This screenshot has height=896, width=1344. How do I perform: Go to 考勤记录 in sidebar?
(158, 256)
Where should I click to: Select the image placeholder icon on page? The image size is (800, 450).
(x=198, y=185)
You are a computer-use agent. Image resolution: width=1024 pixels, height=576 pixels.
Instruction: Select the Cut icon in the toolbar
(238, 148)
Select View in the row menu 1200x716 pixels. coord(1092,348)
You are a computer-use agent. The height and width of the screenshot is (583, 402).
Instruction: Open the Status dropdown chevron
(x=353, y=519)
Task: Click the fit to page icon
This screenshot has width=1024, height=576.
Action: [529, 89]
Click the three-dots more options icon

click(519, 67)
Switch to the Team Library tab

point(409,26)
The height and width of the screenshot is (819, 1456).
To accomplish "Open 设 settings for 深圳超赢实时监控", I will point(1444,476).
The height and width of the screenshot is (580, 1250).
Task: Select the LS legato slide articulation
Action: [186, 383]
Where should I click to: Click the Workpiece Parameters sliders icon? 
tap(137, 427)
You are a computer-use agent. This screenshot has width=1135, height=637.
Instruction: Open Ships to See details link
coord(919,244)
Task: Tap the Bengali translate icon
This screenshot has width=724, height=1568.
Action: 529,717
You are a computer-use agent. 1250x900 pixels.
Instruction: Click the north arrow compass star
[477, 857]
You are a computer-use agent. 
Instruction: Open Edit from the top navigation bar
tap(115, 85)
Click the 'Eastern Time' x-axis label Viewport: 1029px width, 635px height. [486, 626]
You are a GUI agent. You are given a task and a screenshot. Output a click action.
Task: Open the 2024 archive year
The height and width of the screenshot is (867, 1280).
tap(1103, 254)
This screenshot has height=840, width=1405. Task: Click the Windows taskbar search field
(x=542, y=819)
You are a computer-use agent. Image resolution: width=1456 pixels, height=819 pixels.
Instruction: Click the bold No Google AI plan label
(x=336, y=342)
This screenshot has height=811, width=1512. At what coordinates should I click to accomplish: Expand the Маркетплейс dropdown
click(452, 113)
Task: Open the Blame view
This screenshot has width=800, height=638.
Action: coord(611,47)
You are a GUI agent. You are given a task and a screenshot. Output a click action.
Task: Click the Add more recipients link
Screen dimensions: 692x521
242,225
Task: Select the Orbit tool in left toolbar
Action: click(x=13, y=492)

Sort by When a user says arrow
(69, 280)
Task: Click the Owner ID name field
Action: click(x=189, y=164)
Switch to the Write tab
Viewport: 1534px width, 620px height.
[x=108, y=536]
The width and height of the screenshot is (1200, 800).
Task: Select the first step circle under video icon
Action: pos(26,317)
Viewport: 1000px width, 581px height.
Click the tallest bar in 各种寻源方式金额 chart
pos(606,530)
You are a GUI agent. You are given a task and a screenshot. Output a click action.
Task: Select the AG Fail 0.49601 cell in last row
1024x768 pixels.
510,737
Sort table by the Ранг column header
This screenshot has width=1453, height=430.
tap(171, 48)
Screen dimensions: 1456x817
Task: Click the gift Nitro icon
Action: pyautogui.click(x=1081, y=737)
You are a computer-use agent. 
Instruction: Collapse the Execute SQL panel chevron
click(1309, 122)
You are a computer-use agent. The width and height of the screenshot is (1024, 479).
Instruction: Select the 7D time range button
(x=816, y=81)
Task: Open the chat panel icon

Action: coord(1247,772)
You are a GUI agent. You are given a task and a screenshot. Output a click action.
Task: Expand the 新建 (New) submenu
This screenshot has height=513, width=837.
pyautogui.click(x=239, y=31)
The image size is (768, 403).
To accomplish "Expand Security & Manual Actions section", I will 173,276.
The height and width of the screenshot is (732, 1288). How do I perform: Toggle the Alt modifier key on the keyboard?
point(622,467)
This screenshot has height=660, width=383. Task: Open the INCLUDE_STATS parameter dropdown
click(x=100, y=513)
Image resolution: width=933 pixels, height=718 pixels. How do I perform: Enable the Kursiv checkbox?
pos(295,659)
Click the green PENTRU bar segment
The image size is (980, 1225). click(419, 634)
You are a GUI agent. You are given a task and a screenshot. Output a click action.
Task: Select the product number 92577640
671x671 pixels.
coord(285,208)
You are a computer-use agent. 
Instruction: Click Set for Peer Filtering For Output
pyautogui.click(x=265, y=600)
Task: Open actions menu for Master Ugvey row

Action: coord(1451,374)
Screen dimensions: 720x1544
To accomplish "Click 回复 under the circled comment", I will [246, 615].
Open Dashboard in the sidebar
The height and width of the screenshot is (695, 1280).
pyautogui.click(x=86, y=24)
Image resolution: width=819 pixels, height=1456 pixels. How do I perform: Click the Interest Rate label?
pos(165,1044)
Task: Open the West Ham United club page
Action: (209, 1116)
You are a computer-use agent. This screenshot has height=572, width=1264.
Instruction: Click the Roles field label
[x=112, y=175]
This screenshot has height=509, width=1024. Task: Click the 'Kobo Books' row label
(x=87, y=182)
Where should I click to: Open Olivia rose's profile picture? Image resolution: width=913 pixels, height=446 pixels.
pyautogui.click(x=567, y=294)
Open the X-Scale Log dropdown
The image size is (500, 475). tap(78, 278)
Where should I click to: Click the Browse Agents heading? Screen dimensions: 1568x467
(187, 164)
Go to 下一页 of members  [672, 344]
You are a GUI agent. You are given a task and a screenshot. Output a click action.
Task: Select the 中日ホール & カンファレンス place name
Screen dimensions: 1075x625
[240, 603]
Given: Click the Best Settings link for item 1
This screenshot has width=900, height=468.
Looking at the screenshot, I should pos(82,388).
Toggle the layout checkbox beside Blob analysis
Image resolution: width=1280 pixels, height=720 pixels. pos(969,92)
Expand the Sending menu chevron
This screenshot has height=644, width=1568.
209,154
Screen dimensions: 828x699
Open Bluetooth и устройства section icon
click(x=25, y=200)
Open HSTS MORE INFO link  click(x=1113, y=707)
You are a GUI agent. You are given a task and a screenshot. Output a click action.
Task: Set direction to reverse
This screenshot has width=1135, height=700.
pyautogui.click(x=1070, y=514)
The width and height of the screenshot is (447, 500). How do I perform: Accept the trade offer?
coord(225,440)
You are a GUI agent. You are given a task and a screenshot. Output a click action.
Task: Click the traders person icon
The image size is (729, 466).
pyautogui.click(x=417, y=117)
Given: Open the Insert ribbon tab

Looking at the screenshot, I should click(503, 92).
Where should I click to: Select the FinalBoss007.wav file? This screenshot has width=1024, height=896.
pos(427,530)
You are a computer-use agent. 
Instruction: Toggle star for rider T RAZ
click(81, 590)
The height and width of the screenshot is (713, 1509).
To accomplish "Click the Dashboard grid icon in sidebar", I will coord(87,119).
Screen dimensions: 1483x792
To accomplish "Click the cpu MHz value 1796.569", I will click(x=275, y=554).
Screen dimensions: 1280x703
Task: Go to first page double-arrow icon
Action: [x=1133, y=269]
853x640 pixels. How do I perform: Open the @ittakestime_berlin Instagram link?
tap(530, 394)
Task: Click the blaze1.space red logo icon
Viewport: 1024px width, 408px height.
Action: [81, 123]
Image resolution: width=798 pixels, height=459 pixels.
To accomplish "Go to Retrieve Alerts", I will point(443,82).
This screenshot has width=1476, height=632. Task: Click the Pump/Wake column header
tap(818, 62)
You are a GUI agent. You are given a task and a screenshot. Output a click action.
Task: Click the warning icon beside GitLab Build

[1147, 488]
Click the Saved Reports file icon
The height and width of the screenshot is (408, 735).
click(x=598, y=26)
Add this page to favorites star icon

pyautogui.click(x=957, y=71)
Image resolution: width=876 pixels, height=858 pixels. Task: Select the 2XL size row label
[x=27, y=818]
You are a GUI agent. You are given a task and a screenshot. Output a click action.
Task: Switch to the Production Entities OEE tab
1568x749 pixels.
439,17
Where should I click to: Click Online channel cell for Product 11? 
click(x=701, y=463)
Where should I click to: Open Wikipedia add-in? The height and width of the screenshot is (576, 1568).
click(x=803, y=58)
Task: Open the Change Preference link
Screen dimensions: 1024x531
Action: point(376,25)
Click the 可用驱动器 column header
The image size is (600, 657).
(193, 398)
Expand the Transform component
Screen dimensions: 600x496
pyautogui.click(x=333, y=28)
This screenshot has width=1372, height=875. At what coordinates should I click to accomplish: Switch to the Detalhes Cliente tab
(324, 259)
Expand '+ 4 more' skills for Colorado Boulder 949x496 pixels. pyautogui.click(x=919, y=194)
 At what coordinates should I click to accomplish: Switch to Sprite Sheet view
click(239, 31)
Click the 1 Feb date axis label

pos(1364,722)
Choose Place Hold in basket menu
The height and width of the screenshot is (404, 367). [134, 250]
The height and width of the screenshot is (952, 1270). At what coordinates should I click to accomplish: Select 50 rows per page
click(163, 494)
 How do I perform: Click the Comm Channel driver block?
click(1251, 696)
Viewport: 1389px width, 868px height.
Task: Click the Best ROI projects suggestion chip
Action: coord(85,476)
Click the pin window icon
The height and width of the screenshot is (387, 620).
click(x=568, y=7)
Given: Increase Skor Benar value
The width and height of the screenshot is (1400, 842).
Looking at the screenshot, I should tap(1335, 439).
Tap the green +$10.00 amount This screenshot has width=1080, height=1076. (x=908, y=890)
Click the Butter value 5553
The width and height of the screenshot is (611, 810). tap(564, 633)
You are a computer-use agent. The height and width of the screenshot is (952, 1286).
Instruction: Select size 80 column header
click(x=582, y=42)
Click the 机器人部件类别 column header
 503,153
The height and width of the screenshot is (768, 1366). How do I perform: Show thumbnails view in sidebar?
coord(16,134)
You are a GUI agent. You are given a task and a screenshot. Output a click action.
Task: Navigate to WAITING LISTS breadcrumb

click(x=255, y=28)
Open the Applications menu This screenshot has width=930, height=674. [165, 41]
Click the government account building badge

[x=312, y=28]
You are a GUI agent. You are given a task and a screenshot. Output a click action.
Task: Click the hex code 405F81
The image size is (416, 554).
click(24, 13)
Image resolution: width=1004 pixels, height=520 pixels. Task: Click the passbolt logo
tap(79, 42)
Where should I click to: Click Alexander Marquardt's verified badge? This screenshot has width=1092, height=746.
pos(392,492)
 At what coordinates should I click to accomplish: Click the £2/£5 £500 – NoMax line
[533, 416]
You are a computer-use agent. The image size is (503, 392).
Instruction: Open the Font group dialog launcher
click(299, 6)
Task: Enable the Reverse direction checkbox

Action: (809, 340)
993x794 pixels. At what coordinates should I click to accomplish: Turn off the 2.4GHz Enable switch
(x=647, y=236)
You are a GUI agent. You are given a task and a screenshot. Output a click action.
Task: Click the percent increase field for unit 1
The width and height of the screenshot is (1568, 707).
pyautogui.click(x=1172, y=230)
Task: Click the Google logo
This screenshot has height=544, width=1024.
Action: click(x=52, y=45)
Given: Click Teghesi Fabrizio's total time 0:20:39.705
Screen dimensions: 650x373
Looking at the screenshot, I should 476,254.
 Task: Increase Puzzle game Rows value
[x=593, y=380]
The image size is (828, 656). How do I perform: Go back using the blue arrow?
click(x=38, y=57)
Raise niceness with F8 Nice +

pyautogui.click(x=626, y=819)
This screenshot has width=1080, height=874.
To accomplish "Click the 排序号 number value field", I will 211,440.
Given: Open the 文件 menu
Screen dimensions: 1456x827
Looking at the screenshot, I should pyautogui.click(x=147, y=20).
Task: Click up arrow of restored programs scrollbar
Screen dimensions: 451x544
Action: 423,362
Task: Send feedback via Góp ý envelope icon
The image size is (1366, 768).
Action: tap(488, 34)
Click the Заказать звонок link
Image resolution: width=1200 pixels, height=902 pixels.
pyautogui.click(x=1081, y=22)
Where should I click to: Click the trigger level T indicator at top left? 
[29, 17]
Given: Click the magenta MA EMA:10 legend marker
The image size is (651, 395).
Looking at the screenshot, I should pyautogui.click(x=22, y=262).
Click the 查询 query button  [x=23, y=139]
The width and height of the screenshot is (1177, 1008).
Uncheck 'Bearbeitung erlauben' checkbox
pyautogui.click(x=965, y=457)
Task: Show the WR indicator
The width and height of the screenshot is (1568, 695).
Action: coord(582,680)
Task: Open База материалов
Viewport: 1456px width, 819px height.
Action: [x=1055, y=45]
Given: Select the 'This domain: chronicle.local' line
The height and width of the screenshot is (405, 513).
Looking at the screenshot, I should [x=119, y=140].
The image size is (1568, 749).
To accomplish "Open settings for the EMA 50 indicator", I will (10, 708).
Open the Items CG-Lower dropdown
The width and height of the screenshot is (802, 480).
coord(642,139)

Work order =
What lines of the material above contain "number"? Return each of them.

Answer =
Task: Select the product number 92577640
To accomplish "Click the 排序号 number value field", I will 211,440.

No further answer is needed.